● Description of the task
Please print every line of the records below word for word, leaving out the pictures.

● Data records
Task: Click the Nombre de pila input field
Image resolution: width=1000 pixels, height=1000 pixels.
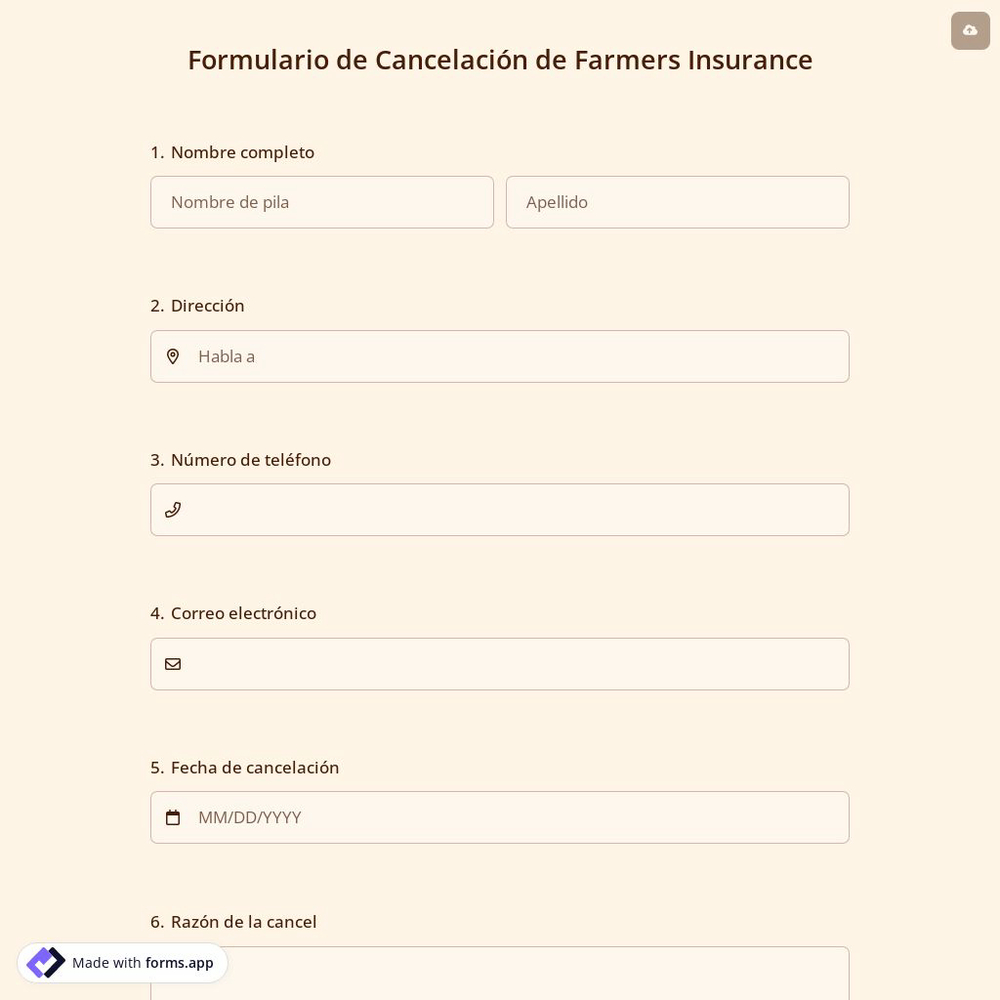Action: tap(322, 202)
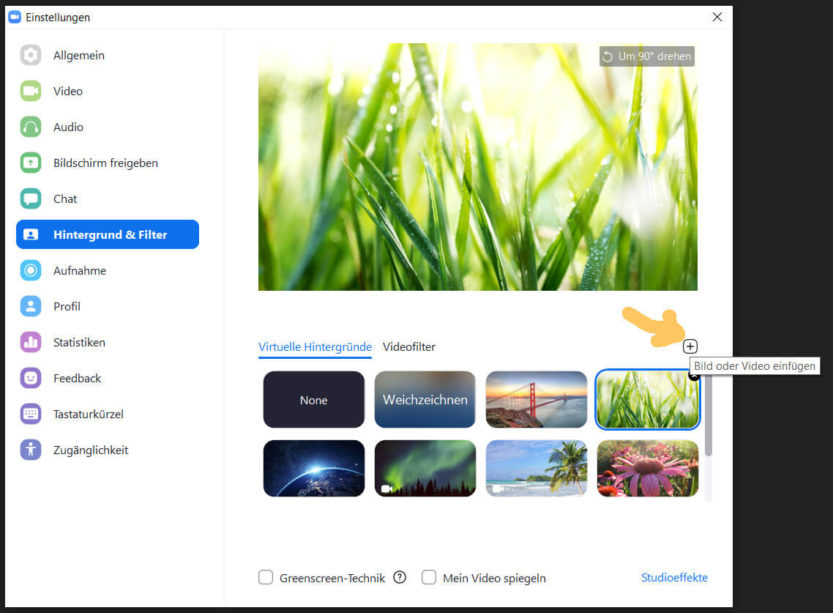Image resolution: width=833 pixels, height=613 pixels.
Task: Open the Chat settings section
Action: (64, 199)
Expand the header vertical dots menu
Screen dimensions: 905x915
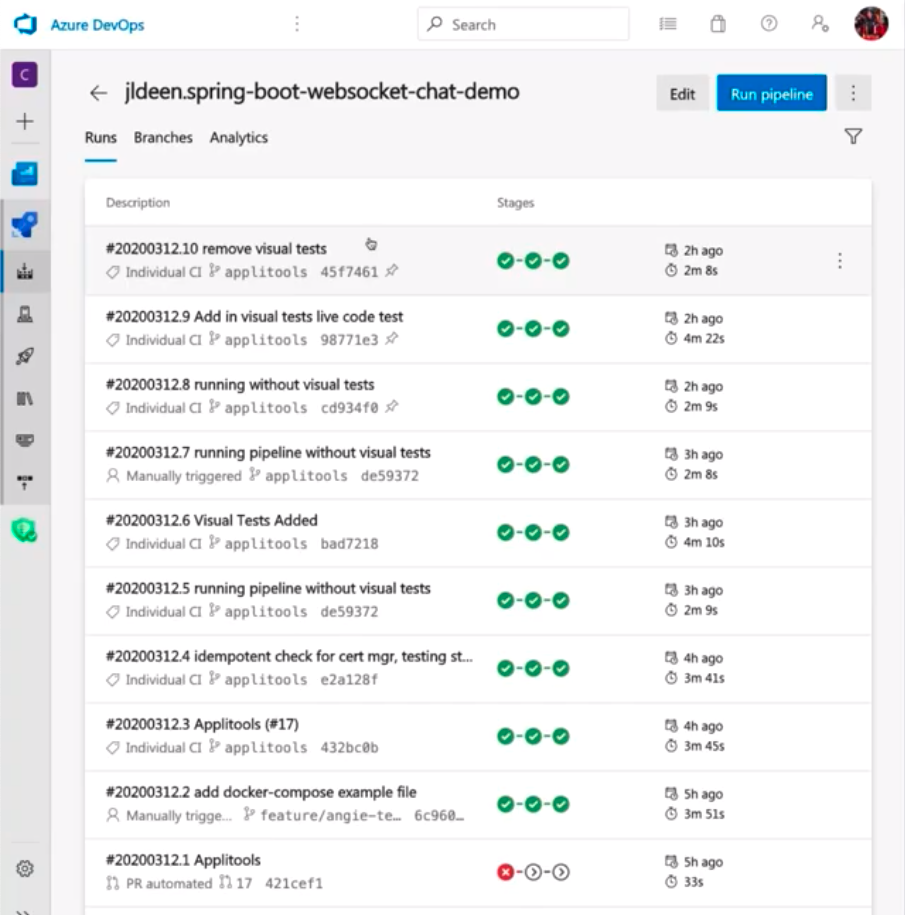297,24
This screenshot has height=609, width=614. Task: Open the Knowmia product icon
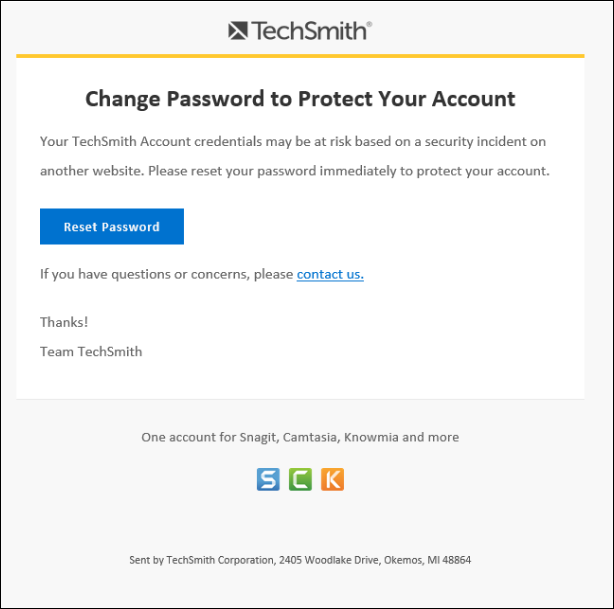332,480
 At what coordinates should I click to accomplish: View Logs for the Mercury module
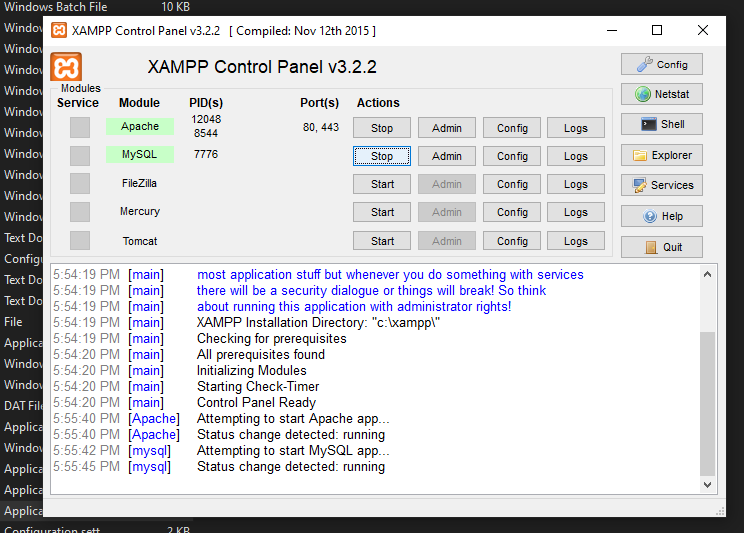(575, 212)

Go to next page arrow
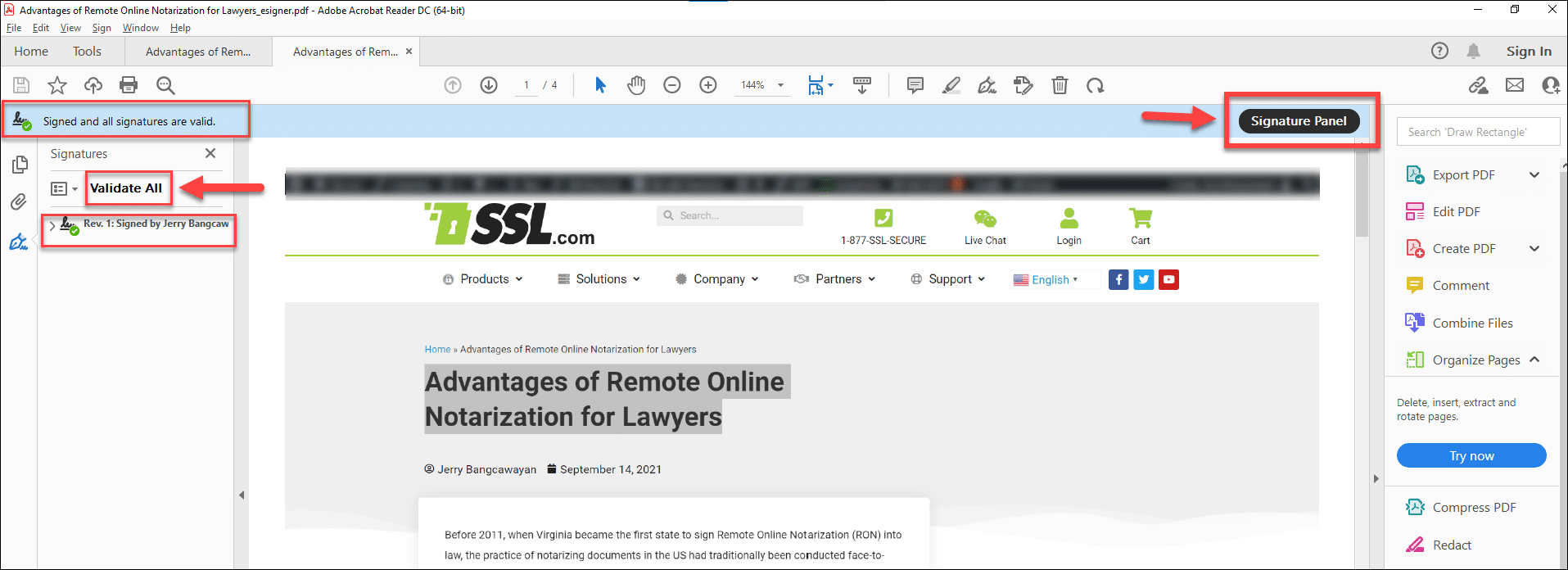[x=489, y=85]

● Exercise result
Task: Click the Nombre de pila input field
Image resolution: width=1000 pixels, height=1000 pixels.
Action: tap(322, 202)
Image resolution: width=833 pixels, height=613 pixels.
Task: Open the Chat settings section
Action: (64, 199)
Expand the header vertical dots menu
Screen dimensions: 905x915
297,24
This screenshot has height=609, width=614. Task: Open the Knowmia product icon
332,480
 At what coordinates should I click to accomplish: View Logs for the Mercury module
(575, 212)

Go to next page arrow
[x=489, y=85]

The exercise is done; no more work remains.